# Vizsla's The Very Best Kept Secret



## Bigacres (Jul 29, 2016)

Well, all you Vizsla owners you have kept a secret well, for a very long time.

As someone who has owned and been over joyed with owning three springer spaniels and a cocker spaniel over the last 26 years, I came across a true Hungarian Vizsla who had been brought to the UK age 15 months by a Hungarian family at great expense, who then could not keep her in rented accommodation.

I saw her on a pet website, went to see her with the intention of having a look at her, then coming home discussing me with my wife about having her. Instead I took one look and bought her, wife just about now talking to me.

All our dogs have and do live in a fully fitted out luxury kennel and run at our rural home.

Lola our new Vizsla and Meg our eight year old springer hit it off. They sleep and sit permanently always less than a metre apart, with the free run of an extensive garden.

Lola the Vizsla has amazed me even by the standards of having owned several very bright Springer Spaniel gundog's with serious hunting lineage.

Her initial response to all training from sitting at a distance, retrieving and heel work on and off the lead has been a steadfast stubbornness to do initially. Followed by, within hours and with a gentle but insistent approach an immediate understanding and compliance.

A brighter more biddable dog I have never met, all to gentle, fair and positive re-enforcement.

Clearly Lola has been a city dog and has adapted to the countryside with great joy and inquisitiveness.

There is work still to do as recall is done with great gusto, then concentration is broken in this new world and all forgotten. Even this is reassuring that Lola is a Vizsla, still a puppy and has her instinct is in tact. 

Overall an incredible dog whose eyes never leave me (apart from that occasional pesky recall). 

You Vizsla owners are guilty as charged with keeping the best kept secret....... The joy of a being a Vizsla owner.

Pictures on Twitter @vizslalola


----------



## harrigab (Aug 21, 2011)

welcome to the forum Bigacres, hush! from a fellow UK resident haha


----------



## texasred (Jan 29, 2012)

Welcome to the forum.


----------



## einspänner (Sep 8, 2012)

Welcome to the family! And shh, don't tell too many people about them.


----------



## cuddlebuglove (Apr 27, 2014)

Yes, please Welcome. I hope that you will be posting pictures of Lola and Meg too. Is your Springer a Show or Field type?

I have seen the Field on Nat Geo Wild TV here in the States, but the Show, well, I just ADORE those rich, fluffy coats! ;D

Thank you for choosing a Vizsla.


----------

◆ STORED ROWS

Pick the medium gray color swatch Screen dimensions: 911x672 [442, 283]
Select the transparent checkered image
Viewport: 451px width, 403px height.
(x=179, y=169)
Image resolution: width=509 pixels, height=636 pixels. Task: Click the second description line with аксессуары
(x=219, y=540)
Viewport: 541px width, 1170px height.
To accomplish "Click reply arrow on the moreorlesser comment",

---

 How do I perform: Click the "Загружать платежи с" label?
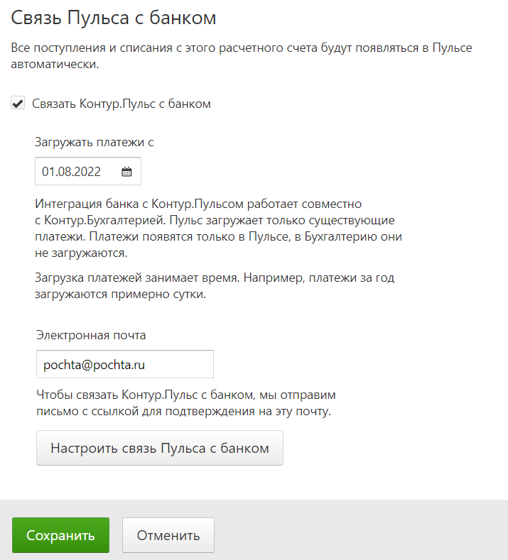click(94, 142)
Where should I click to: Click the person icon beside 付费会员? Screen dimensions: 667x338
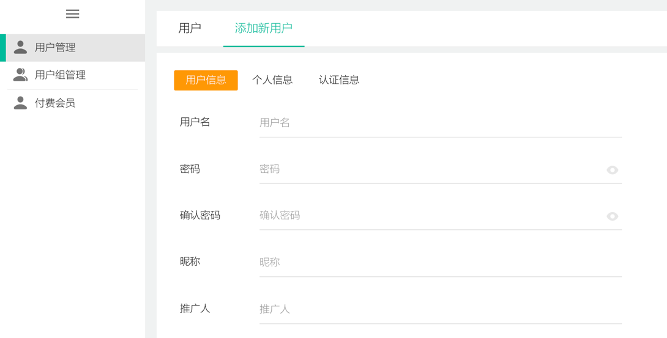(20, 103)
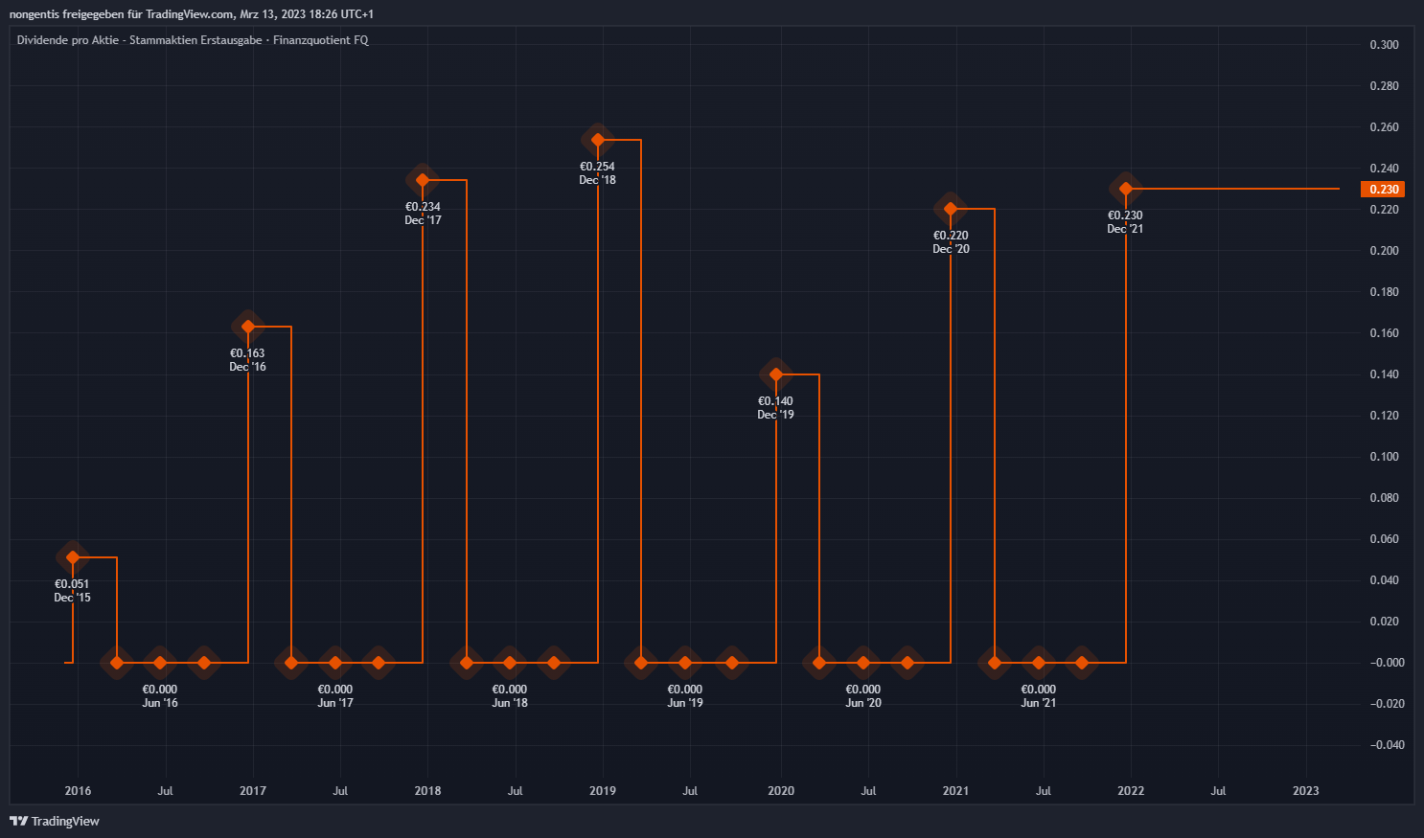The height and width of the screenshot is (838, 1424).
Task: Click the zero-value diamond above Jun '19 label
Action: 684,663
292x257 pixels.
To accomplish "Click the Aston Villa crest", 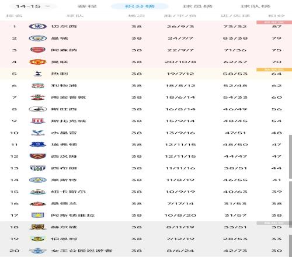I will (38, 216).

◆ WHAT YOU NEED TO DO
A. Answer these questions about the Vizsla forum thread:
(i) At what age was Lola brought to the UK by a Hungarian family?
(ii) How old is Meg, the springer?
(iii) On which TV channel has cuddlebuglove seen the Field type of springer?
B. Write out the records from the line with "Image resolution: width=509" up to and including the line with "reply arrow on".

◆ RESULTS
A.
(i) 15 months
(ii) Eight years old
(iii) Nat Geo Wild

B.
Image resolution: width=509 pixels, height=636 pixels. Task: Click the second description line with аксессуары
(x=219, y=540)
Viewport: 541px width, 1170px height.
To accomplish "Click reply arrow on the moreorlesser comment",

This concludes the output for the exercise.